Digital Computer | Electronic Brains | Definition | Examples | Fundamentals

Digital Logic and Computer Design

Electronic Brains The modem computers are capable of such fantastic feats that these have often been termed as electronic brains, but these cannot be called intelligent in the human sense. Their ‘brains’ are not capable of thinking like a human brain. In fact, these sophisticated machines can only do what they are commanded to.

The Digital Computer

Most common among the computers, the digital computers, are universal in the sense that these have applications not only in the scientific field but also in the fields of business and administration. In fact, due to their flexibility and accuracy, today, the digital computers dominate the scene. The latest of these computers are called microcomputers which are handy and user-friendly.

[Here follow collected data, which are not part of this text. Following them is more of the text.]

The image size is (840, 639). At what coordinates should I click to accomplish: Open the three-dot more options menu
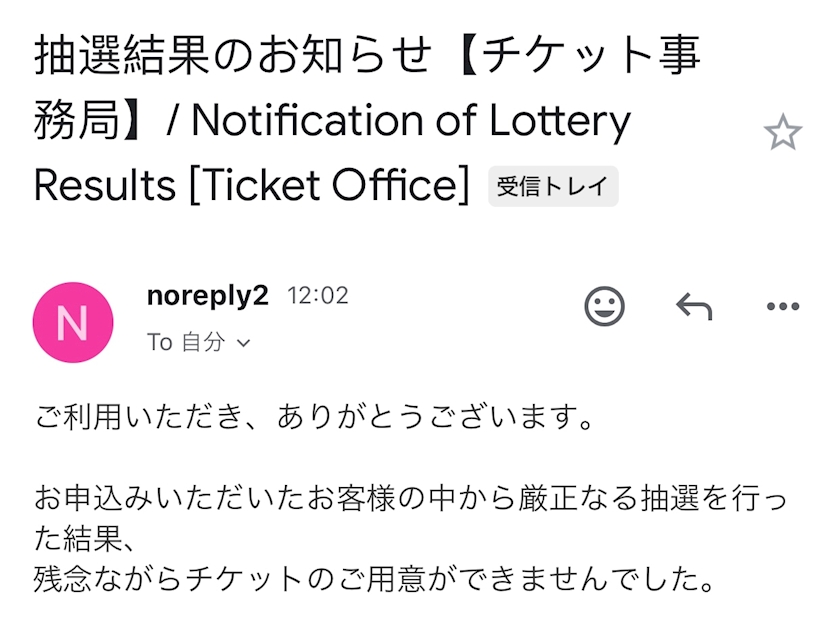[x=782, y=307]
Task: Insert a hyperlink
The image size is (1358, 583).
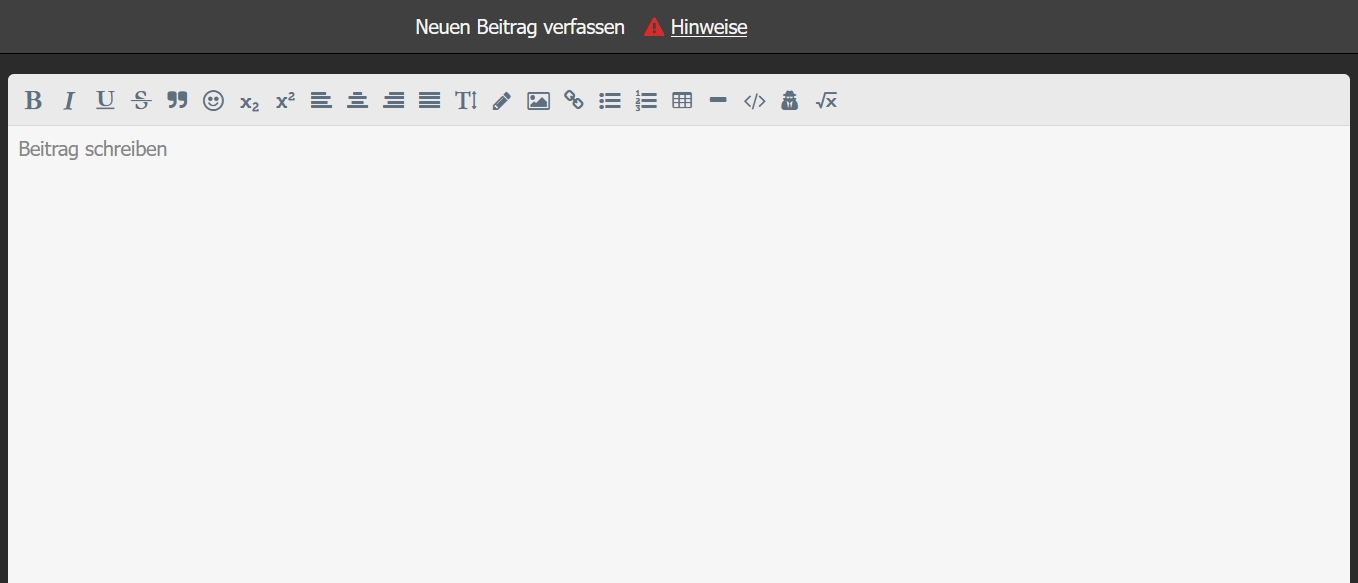Action: coord(574,100)
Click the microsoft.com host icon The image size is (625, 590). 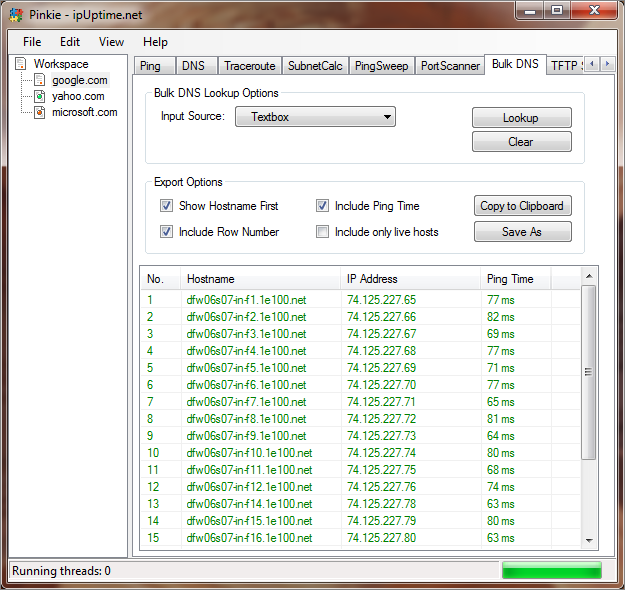click(40, 112)
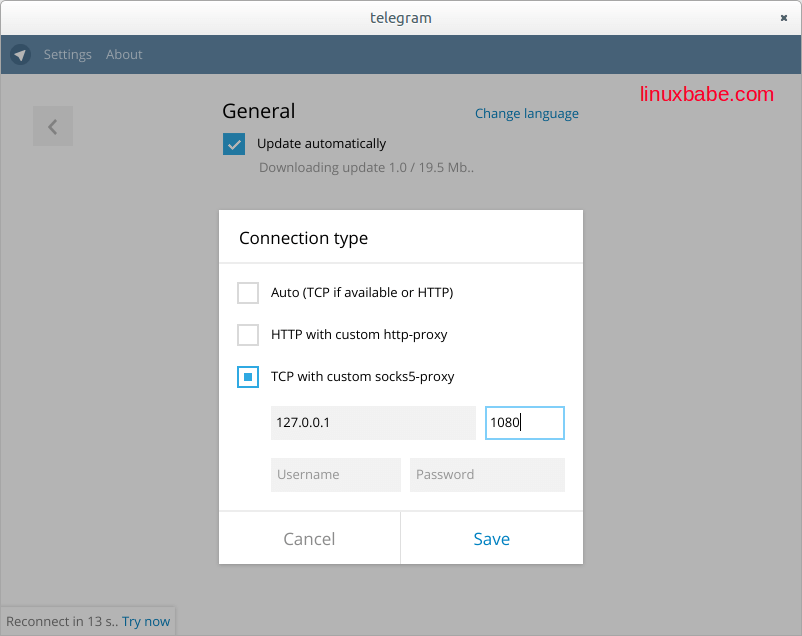Click the General section heading

[258, 111]
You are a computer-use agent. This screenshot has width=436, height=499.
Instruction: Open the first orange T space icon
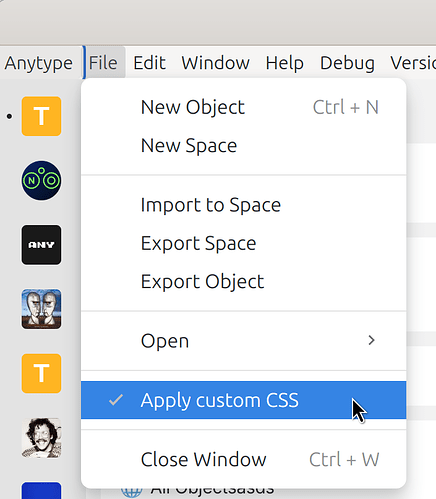pos(41,116)
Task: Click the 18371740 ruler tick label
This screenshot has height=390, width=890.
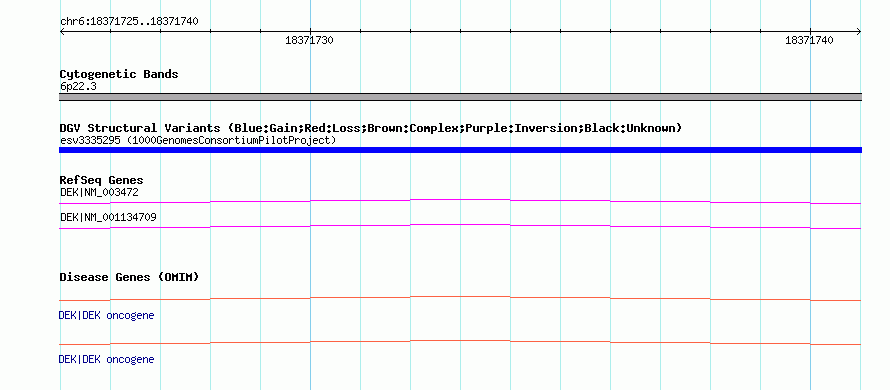Action: coord(809,40)

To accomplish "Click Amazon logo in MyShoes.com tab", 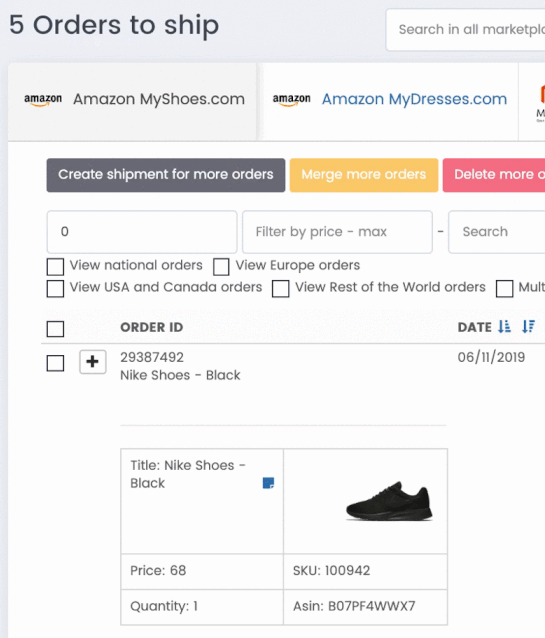I will (43, 100).
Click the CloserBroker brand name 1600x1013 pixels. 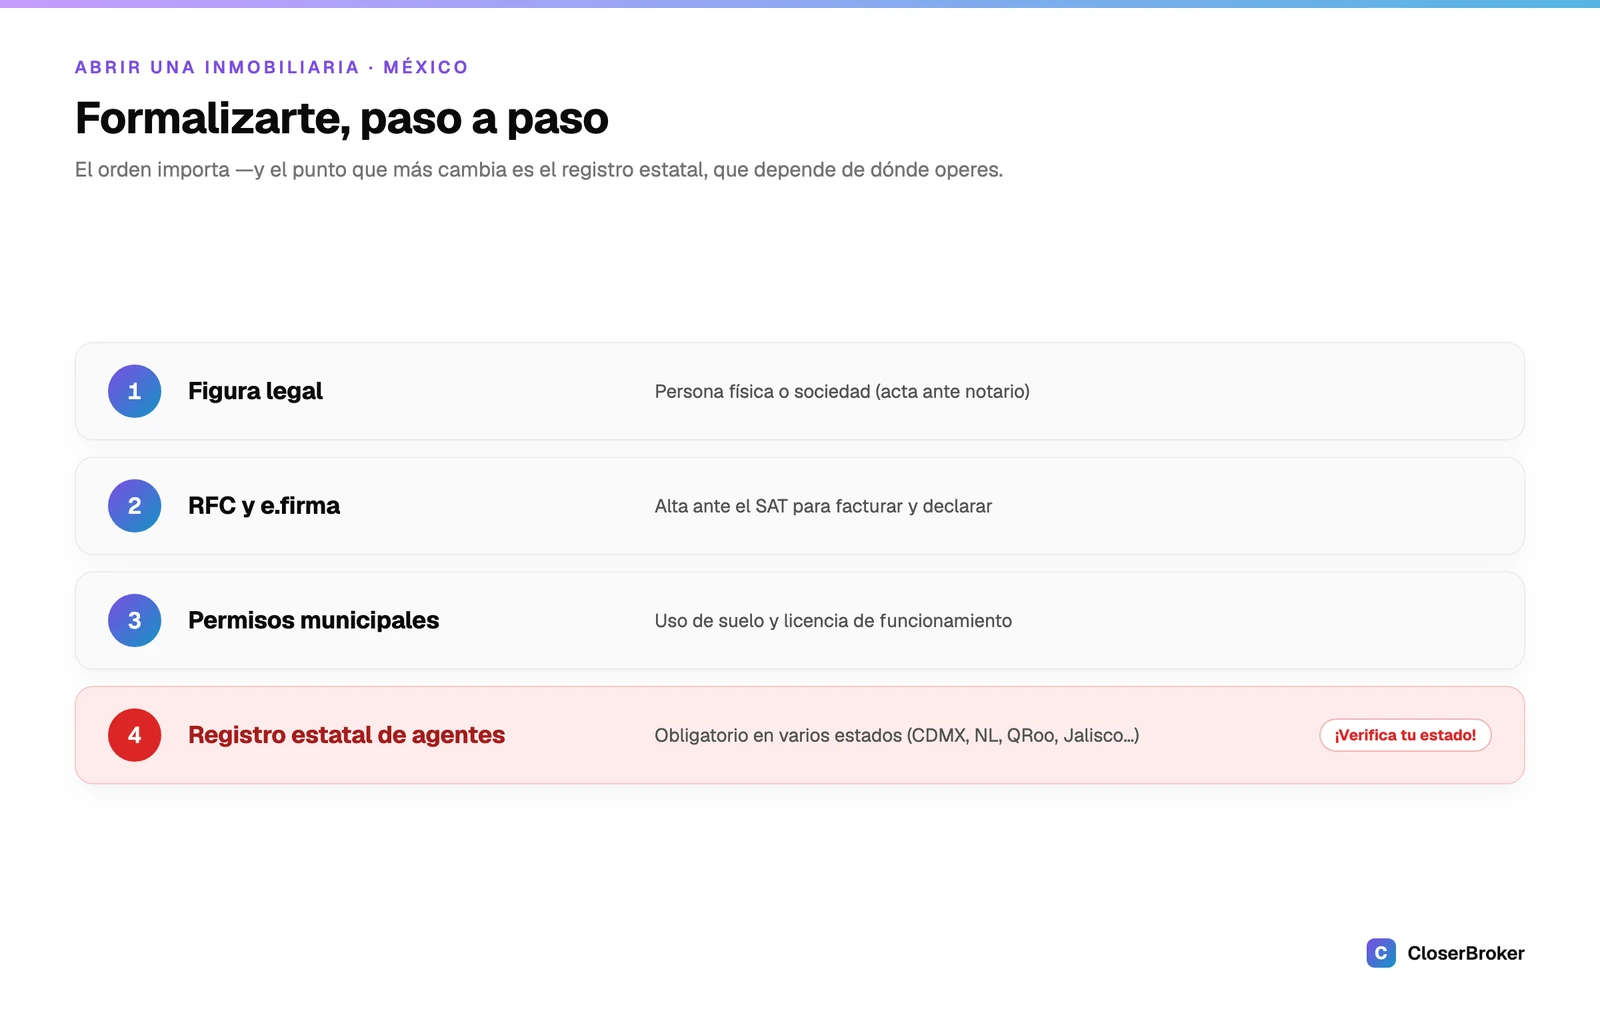pyautogui.click(x=1466, y=953)
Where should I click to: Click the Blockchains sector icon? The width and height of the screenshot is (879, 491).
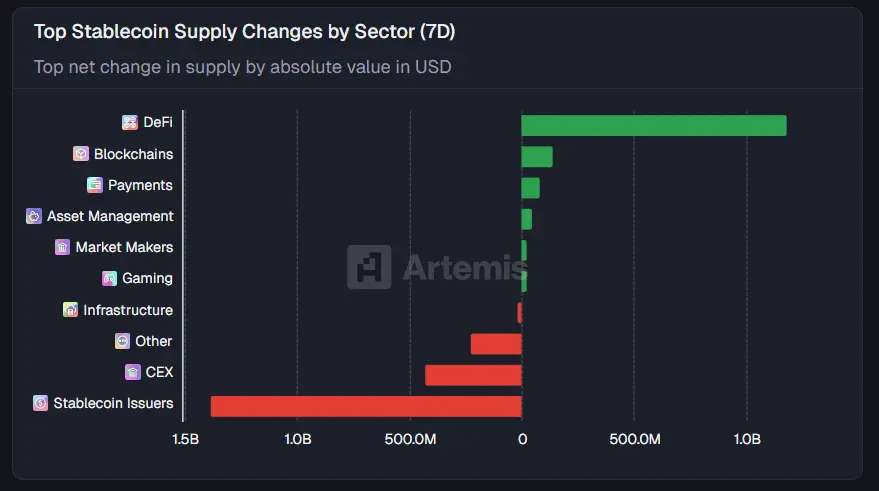tap(81, 154)
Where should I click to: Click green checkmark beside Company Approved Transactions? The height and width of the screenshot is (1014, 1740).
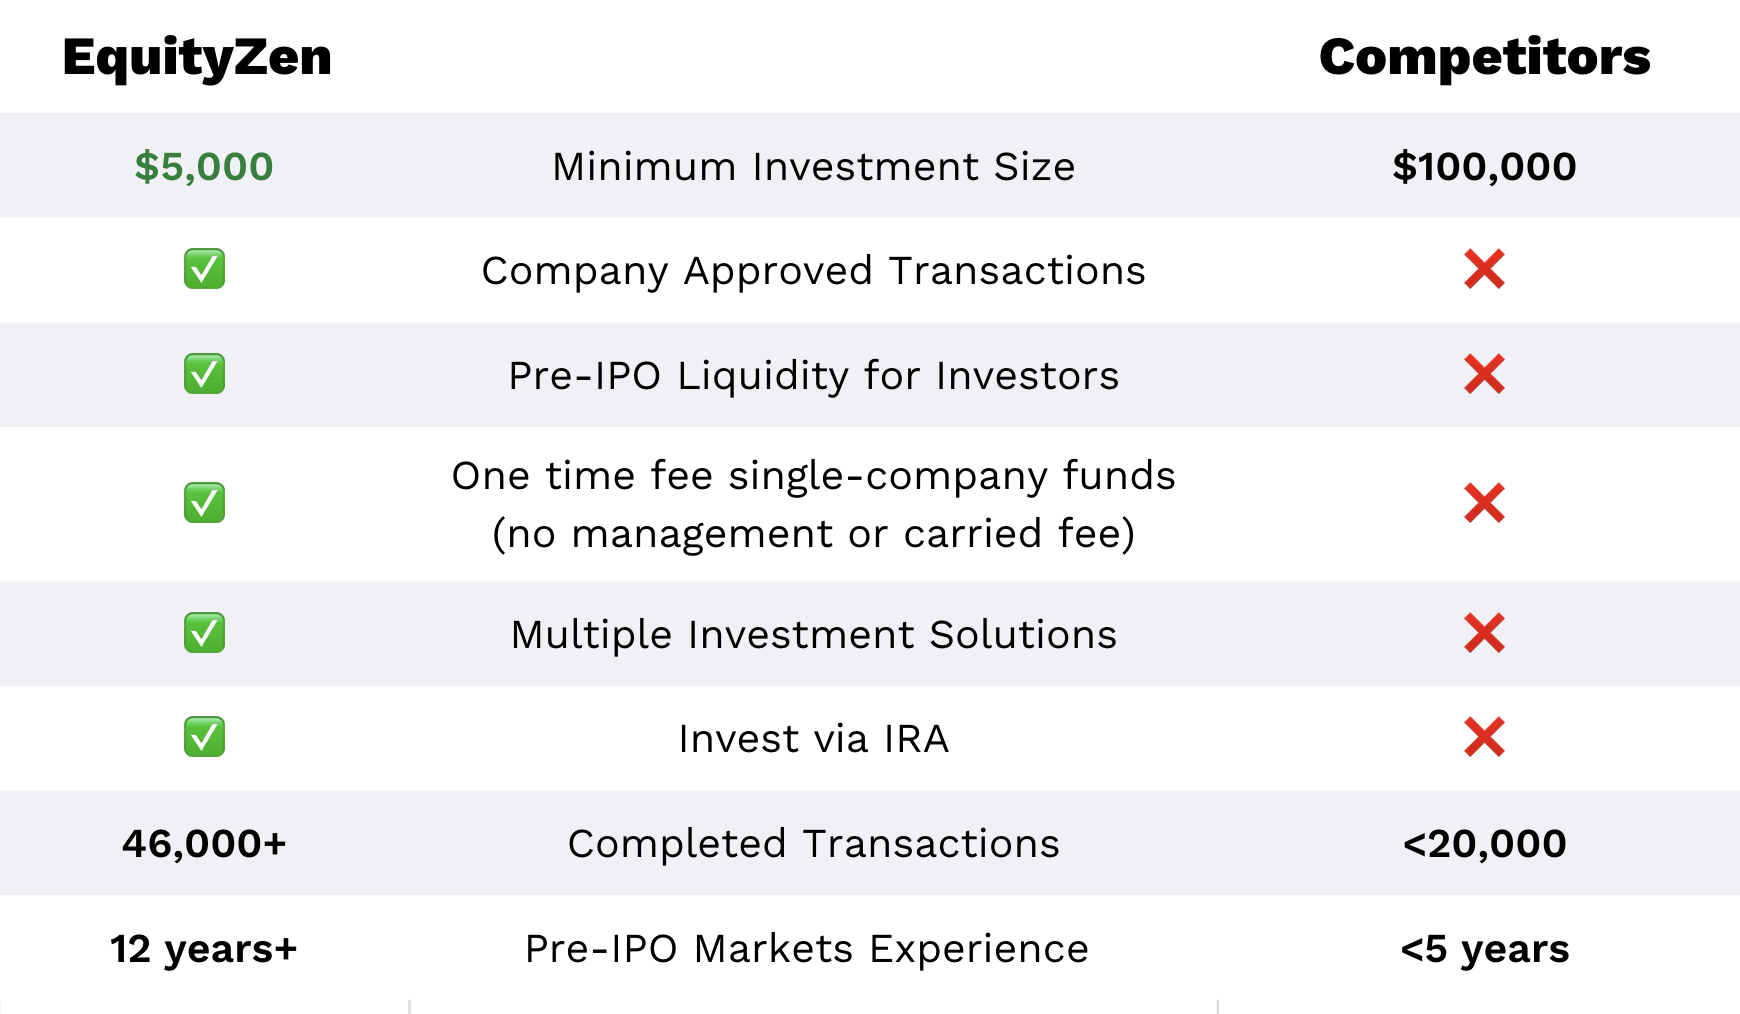click(x=204, y=269)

If we look at the origin of the most revolutionary invention of the modem age, known as Computer, then we would have to go back to 17th century. Interestingly, the origins of the mechanical digital calculators can be traced to the mathematicians Blaise Pascal (1623-62) and Gotffried Wilhelm Liebnitz (1646-1716). Charles Babbage (1792-1871) was the first to think of the machine to produce and store the tables of logarithms invented by John Napier (1550-1617). First, he designed a difference engine and later, an analytical engine, an all-purpose calculating machine. But, despite his best efforts, the usage of all his resources and a substantial British Government subsidy, success eluded him.